SWEAT EQUITY – COORDINATION OF BENEFITS CLAIMS FOR SCHOOL ATHLETES

The Seventh Circuit Court of Appeals joined six sister circuits in concluding that the Central States welfare plan’s attempts to force responsibility for health benefits paid to student athletes onto insurance companies that provide coverage for the youth teams do not seek equitable relief under ERISA §502(a)(3).  Central States, Se. & Sw. Areas Health & Welfare Fund v. Am. Int’l Grp., Inc., No. 15-cv-02237,  2016 BL  352884 (7th Cir. Oct. 24, 2016).  

The Central States plan is a self-funded ERISA welfare plan that provides health benefits to participating Teamsters and their beneficiaries.  The defendants are insurance companies that underwrite and administer insurance policies for school teams and youth sports leagues.  Some young athletes who were beneficiaries of the Central States plan sustained injuries while participating in the programs covered by the defendants’ policies, but received benefits from the Central States plan.  The plans contained conflicting “coordination of benefits” clauses, each placing primary responsibility on the other party.   

Such disputes are often resolved in state court, but the presence of the Central States plan raised the issue of ERISA preemption.  Thus, Central States brought the claim in federal court under ERISA §502(a)(3), seeking declaratory judgments that the insurers are primarily responsible for “current unpaid and future medical expenses” as well as already incurred and paid benefits; the imposition of an equitable lien on sums held by the insurers in the amount of benefits paid by the Central States plan; and an order requiring the insurers to reimburse the Central States plan on the basis of restitution, unjust enrichment and subrogation theories.    

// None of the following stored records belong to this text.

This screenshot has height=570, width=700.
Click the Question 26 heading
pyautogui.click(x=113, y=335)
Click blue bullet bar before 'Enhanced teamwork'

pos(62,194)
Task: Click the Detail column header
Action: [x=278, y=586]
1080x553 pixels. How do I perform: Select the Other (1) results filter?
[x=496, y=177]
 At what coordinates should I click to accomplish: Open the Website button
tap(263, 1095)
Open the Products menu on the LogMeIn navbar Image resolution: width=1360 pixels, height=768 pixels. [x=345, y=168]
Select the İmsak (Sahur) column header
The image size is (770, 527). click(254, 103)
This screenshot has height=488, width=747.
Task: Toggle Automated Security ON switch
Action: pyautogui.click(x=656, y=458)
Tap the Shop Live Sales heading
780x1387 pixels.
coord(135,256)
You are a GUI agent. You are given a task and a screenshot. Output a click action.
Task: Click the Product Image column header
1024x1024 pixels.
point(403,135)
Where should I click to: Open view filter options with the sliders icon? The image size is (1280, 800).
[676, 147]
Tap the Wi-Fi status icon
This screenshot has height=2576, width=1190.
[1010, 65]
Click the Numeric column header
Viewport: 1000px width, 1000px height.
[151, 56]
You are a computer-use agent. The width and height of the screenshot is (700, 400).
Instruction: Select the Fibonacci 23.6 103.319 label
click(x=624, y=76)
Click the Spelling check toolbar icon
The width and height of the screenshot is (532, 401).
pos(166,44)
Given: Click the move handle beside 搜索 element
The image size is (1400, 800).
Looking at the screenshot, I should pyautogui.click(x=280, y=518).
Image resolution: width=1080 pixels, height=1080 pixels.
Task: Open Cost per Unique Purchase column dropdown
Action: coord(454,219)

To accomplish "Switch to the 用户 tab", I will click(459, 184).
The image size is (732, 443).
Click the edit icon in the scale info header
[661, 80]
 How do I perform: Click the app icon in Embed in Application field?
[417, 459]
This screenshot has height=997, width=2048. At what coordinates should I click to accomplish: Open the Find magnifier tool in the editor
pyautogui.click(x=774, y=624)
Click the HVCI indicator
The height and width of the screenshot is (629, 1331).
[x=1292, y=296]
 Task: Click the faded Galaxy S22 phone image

Under ERISA §502(a)(3), a civil action may be brought by a fiduciary “to enjoin any act or practice which violates” ERISA or the terms of the the plan, or to obtain “other appropriate equitable relief.”  The Supreme Court has grappled with the meaning of “equitable relief” under ERISA §502(a)(3) five times in the past 25 years.  In Mertens v. Hewitt Assocs., 508 U.S. 248, 256 (1993), the Court held that “appropriate equitable relief” meant those categories of relief that were “typically available in equity, (such as injunction, mandamus, and restitution, but not compensatory damages).”

In four cases since 2002, the Court has further considered the issue of equitable relief under ERISA in the context of subrogation claims, in which a benefit plan seeks recovery of benefits it has paid from amounts the plan’s injured participant has recovered from the tortfeasor who caused the injuries.  In these cases, the Supreme Court interpreted “equitable relief” narrowly, concluding that both the cause of action and the remedy sought must be equitable, as strictly determined by reference to the days of the divided bench, before the claim could proceed under ERISA §502(a)(3).

In its recent Central States case, the Seventh Circuit divided the Supreme Court’s subrogation cases into two camps.  In all of the cases, the plaintiffs characterized their claims (for restitution or surcharge) as equitable.  The Court of Appeals noted that the difference lay in the recovery sought.  If, as in Great-West Life & Annuity Ins. Co. v. Knudson, 534 U.S. 356 (2002) and Montanile v. Bd. of Trs. of Nat’l Elevator Indus. Health Benefit Plan, 136 S. Ct. 651 (2016), the proceeds obtained from the tortfeasor were not in the hands of the defendant, the recovery was essentially in the nature of damages, and the claims did not seek equitable relief within the meaning of ERISA §502(a)(3). 

In contrast, in Sereboff v. Mid-Atlantic Med. Servs., Inc., 547 U.S. 356 (2006) and US Airways, Inc. v. McCutchen, 133 S. Ct. 1537 (2013), the disputed assets remained in the plan participant’s hands, and thus could be reached through the equitable remedy of an equitable lien (imposed, for example, through the plan’s subrogation provisions). Based on this distinction, the Seventh Circuit held that the Central States plan could not recover from the defendant insurers under ERISA §502(a)(3).  The plaintiff was not seeking to enforce an equitable lien upon any specified funds: there were no specified funds in the insurers’ hands – any benefits paid by Central States were paid to the covered athletes, not the defendants.  The plaintiff’s requests for declaratory relief essentially sought reimbursement of the amounts the plan had paid.  Such claims seek damages, classic legal relief not available under ERISA §502(a)(3).  In so holding, the Seventh Circuit Court of Appeals joined six other circuits who had rejected the same arguments from the Central States plan in substantially similar actions.  

Some question had lingered whether the Supreme Court’s strict interpretation of “equitable relief” would apply beyond the subrogation context.  In the Central States cases, seven circuits have now answered that question unanimously in the affirmative.  A plaintiff proceeding under ERISA §502(a)(3) faces a substantial burden to recovering monetary relief.